Task details - In the recap of Tim Gunn's visits to the designers below, set down word for word the part starting at "[sound of crickets]" and ending at "say about that.".

┌─ Source text

Other Eric: "Heidi, why are you carrying a black velvet bag?"
Heidi: "Pay no attention to the black velvet bag. Let's go up to the roof for one final toast."
Wow, you make this toast sound so final. Actually, this is the first toast I remember this season.
Tim visits the designers in his Saturn. He travels all the way to Manhattan to visit Christian, who is living in a closet and sleeping in a dresser drawer. (He's so small!)
Christian: "Romantic Gothic is my thing."
Tim: "That's your thing, huh?"
Christian: "Yep, that's my thing."
Tim: "These feathered pants . . . hmmm. I love them and yet I really, really hate them at the same time. I want you to get rid of them but I still want them to be in your collection."
Christian: "OK, I'll see what I can do."
Tim: "Work hard but drink harder."
Christian: "I'm on it!"
Tim then travels all the way to Manhattan to visit Jillian:
Jillian: "I really worked my ass off."
Tim: "Oh, you still have a little left."
Jillian tells us about how her mother always knew she would be famous and has apparently been pushing Jillian her whole life because some psychic told her to:
Jillian: "someone please save me. my mother is crazy."
Next, Tim drives his Saturn onto his private jet and flies to Los Angeles.
John Stewart: "Can I have your attention, please? Someone parked their Boeing 747 on La Brea and they're being towed. Oh, for those of you who don't live in Los Angeles let me explain that La Brea is this major street that has a lot of parking restrictions. Well, except on Sunday, when the Academy Awards took place. So you just have to pretend that it's rush hour on a week day or the joke doesn't work. Well, actually, you probably can't park a jet on La Brea even on Sundays. Honestly, I have no idea. I mean, it is Hollywood, right? Everyone's insane! You can do anything here. Except smoke. You have to go to Vegas to do that. What was I talking about? Oh, yeah, my big joke about Tim Gunn parking his Boeing 747 on La Brea. Wait, that's not the best part. Ready for the punchline? OK, here it is: Don't worry . . . it's a hybrid!"
[sound of crickets]
John Stewart: "Really? Not even a courtesy laugh? Tough crowd."
Tim: "Oh, for heaven's sake. I don't have my own jet. I get to Los Angeles just like everyone else. By private yacht through the Panama Canal."
Anyway, Tim visits Rami in Los Angeles.
Rami's mother was Miss Jordan but she died when he was five. I have nothing funny to say about that.
Then, when he was a little older, his brother walked in on him and caught him doing something embarrassing!
Rami: "Oh, get your mind out of the gutter. I was just sewing up a little outfit."
That's much worse.
Rami takes Tim to his studio in Silver Lake:
Tim: "Rami, I'd just like to thank you for not taking me to the goddamn beach."
Rami's collection is inspired by Joan of Arc (hmm, that sounds familiar), based on armor and puffy sleeves:
Other Eric: "It looks like if Jillian and Christian had a baby."
Tim then goes all the way back to New York to visit Chris:
Tim: "That makes it sound so inconvenient. I had to come back to New York, anyway. Sheesh."
Chris is using really weird material for his collection:
Chris: "I like to take human skin and sew it up into clothing so I can wear it."
Tim: "I think I'm gonna barf."

└─
┌─ Provided records

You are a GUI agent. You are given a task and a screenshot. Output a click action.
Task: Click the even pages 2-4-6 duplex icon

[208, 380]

└─
┌─ Provided records

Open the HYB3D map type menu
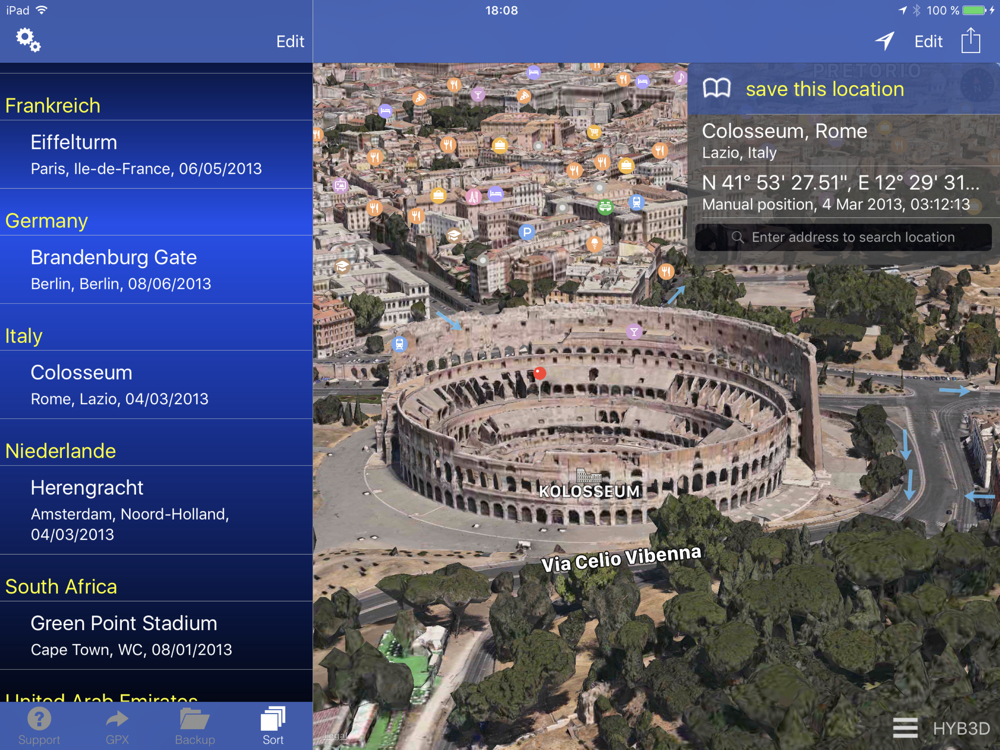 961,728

└─

Your solution -
[sound of crickets]
John Stewart: "Really? Not even a courtesy laugh? Tough crowd."
Tim: "Oh, for heaven's sake. I don't have my own jet. I get to Los Angeles just like everyone else. By private yacht through the Panama Canal."
Anyway, Tim visits Rami in Los Angeles.
Rami's mother was Miss Jordan but she died when he was five. I have nothing funny to say about that.